Struggling to put self aside and find air through the green haze, I asked her name, her plans, sought to extend grace and appreciation. It was a gift, her playing, and it brought great blessing to the spirit even while the heart waged war.
Then—betrayal—I began to delve into my self. Not God’s name, not God’s ministry, not God’s provision, but my own. Oh, the shame. The loss of reward. The vanity which strips away joy, generosity, and peace. The shackles that come with attaching my efforts to a work of God, when I could choose the freedom of honoring and glorifying Him with my words rather than directing others’ thoughts toward myself.

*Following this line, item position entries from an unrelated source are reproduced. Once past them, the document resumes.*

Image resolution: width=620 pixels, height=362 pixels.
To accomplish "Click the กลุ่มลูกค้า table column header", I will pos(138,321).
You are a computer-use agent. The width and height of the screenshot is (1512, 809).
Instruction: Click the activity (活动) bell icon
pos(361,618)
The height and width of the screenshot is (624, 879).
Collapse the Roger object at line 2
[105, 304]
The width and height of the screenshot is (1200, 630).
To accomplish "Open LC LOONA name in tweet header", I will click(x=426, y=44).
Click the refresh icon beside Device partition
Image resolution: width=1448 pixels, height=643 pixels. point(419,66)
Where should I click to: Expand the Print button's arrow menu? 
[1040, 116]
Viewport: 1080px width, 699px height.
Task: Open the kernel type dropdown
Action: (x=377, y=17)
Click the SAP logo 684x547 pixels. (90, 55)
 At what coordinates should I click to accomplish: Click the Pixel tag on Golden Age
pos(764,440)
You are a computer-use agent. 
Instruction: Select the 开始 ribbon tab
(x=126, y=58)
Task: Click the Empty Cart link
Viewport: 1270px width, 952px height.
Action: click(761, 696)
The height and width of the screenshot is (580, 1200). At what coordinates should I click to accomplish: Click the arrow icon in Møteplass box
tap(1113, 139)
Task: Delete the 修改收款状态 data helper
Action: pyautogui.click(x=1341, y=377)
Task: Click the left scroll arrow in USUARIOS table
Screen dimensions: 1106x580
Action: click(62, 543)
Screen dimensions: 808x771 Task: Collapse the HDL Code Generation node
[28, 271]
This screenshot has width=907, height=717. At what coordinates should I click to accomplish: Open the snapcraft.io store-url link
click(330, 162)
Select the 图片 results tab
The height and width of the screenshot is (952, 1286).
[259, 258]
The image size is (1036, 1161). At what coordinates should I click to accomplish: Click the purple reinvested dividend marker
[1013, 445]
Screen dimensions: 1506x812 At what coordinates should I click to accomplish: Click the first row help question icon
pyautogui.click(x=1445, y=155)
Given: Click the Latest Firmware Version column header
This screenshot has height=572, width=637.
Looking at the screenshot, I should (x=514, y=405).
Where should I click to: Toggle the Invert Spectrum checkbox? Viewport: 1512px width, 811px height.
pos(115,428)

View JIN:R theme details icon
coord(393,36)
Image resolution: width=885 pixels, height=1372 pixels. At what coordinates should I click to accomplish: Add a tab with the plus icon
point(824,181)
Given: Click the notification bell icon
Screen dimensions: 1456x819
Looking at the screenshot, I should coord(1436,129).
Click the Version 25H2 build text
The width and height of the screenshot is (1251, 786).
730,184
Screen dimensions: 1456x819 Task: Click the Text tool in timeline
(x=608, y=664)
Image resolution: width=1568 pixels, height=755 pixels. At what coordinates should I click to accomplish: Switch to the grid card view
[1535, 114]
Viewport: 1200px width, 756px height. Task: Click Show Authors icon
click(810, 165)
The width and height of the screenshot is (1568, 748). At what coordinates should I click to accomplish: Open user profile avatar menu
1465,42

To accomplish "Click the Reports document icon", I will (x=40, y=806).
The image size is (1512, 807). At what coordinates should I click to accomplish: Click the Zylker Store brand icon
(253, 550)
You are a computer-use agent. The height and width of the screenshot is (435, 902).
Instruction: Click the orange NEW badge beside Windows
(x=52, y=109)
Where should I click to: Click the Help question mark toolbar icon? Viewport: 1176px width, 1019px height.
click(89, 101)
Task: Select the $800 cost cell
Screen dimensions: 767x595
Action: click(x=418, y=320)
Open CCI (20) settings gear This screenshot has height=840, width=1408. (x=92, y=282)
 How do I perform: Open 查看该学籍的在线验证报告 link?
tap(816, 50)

This morning I am reminded that in "exercising godliness," failure is inherent. To exercise it to exert effort. To fail. To try again. And, little by little, to move closer to the goal. In service to our God and King, the goal is to honor and glorify Him. When my heart and words are self-focused, I have betrayed the One I serve. A heart of service is a humble heart. And humility is a part of being, not doing. It is a decision of the will forcing the heart to submission despite its ungainly emotions. It is a response of gratitude and service, not self-accolade. It is quiet and accepting. Humility is service that glorifies our God the King.